» Exercise instructions:
Somewhere below are a line with "Viewport: 1170px width, 613px height." and a later line with "Given: Select the black". Output exactly those lines and all lines between them.

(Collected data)
····················

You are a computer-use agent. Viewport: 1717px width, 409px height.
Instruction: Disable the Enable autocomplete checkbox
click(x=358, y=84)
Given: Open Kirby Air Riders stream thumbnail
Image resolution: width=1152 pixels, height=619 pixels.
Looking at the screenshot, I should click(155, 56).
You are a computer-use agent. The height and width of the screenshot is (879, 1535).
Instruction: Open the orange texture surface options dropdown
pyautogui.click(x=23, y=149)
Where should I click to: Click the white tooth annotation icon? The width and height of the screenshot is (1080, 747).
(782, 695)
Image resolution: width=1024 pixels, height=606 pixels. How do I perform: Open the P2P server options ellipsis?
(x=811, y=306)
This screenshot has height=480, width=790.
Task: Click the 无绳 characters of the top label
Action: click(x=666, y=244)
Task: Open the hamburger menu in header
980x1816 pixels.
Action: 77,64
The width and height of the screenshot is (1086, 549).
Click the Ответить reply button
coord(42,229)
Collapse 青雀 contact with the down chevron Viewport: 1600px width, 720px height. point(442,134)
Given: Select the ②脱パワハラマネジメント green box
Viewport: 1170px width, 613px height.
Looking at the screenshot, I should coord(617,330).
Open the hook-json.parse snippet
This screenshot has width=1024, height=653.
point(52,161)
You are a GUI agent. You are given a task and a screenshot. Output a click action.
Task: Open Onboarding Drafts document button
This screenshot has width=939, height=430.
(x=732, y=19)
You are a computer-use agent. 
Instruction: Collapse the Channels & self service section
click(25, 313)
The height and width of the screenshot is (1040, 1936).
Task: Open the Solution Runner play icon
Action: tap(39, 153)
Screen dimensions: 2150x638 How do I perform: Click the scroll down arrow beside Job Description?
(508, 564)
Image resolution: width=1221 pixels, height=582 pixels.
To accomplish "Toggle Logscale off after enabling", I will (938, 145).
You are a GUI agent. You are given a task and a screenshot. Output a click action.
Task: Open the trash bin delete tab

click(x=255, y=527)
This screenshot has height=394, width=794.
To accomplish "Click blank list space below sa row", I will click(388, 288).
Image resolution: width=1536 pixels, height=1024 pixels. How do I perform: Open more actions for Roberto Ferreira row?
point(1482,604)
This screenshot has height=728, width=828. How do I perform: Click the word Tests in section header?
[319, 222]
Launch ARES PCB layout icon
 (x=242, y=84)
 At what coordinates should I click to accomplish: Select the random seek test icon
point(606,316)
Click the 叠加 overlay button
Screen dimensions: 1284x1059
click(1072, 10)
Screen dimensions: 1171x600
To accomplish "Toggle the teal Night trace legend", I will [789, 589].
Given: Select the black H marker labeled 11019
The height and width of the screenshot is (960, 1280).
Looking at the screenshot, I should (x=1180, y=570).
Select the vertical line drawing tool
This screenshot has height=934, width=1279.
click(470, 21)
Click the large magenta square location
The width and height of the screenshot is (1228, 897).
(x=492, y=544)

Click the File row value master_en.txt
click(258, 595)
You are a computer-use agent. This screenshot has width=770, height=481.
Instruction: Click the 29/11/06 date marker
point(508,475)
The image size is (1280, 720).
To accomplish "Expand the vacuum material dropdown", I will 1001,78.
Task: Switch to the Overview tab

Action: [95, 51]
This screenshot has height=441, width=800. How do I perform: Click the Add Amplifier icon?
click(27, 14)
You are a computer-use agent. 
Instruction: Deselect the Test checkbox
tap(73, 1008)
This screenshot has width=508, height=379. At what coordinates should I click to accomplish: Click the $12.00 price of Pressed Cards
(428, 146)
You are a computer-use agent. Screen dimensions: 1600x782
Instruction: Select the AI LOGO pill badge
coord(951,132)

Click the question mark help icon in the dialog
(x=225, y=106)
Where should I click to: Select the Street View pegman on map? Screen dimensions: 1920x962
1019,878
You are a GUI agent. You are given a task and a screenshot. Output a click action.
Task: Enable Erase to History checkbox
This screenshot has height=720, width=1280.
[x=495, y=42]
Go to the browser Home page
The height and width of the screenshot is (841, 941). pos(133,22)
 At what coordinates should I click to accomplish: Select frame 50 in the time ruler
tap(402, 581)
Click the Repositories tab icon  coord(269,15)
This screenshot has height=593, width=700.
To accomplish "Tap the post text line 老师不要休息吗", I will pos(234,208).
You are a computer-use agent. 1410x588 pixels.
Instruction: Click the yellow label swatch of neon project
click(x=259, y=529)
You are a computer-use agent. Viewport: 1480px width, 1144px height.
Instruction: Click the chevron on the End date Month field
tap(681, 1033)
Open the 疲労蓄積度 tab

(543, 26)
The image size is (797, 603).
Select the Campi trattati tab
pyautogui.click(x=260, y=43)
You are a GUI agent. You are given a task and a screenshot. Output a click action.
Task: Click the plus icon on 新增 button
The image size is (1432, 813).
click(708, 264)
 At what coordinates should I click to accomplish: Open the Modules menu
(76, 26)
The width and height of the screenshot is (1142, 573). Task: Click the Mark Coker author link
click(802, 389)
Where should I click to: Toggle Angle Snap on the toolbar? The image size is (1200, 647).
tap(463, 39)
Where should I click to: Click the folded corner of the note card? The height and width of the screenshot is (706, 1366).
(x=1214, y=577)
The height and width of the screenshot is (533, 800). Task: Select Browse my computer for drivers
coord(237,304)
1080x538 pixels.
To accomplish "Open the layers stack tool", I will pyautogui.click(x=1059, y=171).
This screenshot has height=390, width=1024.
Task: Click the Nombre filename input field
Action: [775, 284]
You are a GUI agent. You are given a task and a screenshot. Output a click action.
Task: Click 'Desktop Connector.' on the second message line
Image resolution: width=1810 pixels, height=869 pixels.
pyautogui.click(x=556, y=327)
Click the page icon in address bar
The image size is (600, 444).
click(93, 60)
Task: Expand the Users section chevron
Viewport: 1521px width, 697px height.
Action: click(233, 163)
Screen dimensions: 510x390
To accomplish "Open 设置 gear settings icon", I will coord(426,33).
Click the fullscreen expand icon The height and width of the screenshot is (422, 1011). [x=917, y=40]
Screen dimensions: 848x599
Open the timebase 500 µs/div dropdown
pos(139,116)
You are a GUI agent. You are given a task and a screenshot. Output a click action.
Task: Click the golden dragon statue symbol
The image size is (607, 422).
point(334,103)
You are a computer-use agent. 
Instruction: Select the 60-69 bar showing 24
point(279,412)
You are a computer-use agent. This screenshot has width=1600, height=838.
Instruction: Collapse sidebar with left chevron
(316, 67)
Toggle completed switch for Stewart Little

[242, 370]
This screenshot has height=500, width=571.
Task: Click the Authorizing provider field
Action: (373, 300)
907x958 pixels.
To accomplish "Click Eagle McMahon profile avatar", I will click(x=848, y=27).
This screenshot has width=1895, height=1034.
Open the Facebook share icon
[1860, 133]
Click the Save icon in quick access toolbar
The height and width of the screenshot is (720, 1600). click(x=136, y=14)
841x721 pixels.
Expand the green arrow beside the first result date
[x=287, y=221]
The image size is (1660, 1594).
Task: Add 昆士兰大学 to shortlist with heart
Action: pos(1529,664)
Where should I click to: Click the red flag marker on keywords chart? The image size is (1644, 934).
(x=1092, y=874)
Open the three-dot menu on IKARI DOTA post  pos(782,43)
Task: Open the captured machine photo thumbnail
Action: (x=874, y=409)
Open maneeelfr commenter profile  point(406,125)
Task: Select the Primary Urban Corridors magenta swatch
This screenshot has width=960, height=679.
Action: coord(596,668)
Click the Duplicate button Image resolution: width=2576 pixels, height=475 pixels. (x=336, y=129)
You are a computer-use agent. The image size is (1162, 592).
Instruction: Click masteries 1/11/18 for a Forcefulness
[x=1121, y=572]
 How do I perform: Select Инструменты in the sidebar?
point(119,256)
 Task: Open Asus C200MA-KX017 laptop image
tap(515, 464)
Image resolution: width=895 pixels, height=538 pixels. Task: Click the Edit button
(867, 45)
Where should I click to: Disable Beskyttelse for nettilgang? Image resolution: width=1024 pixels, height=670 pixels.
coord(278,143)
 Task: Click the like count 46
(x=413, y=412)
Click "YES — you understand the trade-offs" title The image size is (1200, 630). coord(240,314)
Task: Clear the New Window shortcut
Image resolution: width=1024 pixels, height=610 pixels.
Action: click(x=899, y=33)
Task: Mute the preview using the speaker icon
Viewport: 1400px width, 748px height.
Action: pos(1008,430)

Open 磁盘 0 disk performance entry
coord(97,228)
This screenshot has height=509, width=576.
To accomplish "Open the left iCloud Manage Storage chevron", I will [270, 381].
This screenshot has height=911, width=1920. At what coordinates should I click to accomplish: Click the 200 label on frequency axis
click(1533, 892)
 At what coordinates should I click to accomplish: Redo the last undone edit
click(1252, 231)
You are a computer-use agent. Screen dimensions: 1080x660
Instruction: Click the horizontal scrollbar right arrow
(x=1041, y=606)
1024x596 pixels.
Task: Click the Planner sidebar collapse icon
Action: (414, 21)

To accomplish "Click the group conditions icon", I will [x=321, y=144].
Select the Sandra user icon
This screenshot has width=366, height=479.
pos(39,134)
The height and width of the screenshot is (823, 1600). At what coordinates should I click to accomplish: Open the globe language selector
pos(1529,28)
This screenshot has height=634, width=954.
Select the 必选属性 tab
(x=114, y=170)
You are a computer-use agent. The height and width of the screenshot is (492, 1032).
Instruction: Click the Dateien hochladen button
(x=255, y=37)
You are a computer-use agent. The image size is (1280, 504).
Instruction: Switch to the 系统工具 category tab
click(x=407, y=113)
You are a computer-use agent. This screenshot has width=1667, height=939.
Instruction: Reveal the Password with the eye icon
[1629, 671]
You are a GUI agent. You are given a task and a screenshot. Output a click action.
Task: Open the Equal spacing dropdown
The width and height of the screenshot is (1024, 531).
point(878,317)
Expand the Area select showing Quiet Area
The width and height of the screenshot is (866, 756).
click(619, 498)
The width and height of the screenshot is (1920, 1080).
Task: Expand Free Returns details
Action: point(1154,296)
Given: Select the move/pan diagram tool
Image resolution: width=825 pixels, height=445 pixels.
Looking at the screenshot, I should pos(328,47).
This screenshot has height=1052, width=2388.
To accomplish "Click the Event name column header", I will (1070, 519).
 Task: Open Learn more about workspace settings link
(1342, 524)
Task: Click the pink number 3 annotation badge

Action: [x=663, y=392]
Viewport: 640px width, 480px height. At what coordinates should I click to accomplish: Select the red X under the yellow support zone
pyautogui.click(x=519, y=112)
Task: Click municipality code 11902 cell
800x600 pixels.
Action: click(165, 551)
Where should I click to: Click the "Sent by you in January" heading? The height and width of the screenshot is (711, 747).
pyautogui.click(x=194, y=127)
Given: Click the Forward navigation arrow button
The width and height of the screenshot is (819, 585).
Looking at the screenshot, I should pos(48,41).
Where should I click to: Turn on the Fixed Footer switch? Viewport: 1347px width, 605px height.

····················

» Output below:
Viewport: 1170px width, 613px height.
Looking at the screenshot, I should coord(617,330).
Open the hook-json.parse snippet
This screenshot has width=1024, height=653.
point(52,161)
You are a GUI agent. You are given a task and a screenshot. Output a click action.
Task: Open Onboarding Drafts document button
This screenshot has width=939, height=430.
(x=732, y=19)
You are a computer-use agent. 
Instruction: Collapse the Channels & self service section
click(25, 313)
The height and width of the screenshot is (1040, 1936).
Task: Open the Solution Runner play icon
Action: tap(39, 153)
Screen dimensions: 2150x638 How do I perform: Click the scroll down arrow beside Job Description?
(508, 564)
Image resolution: width=1221 pixels, height=582 pixels.
To accomplish "Toggle Logscale off after enabling", I will (938, 145).
You are a GUI agent. You are given a task and a screenshot. Output a click action.
Task: Open the trash bin delete tab

click(x=255, y=527)
This screenshot has height=394, width=794.
To accomplish "Click blank list space below sa row", I will click(388, 288).
Image resolution: width=1536 pixels, height=1024 pixels. How do I perform: Open more actions for Roberto Ferreira row?
point(1482,604)
This screenshot has height=728, width=828. How do I perform: Click the word Tests in section header?
[319, 222]
Launch ARES PCB layout icon
 (x=242, y=84)
 At what coordinates should I click to accomplish: Select the random seek test icon
point(606,316)
Click the 叠加 overlay button
Screen dimensions: 1284x1059
click(1072, 10)
Screen dimensions: 1171x600
To accomplish "Toggle the teal Night trace legend", I will [789, 589].
Given: Select the black H marker labeled 11019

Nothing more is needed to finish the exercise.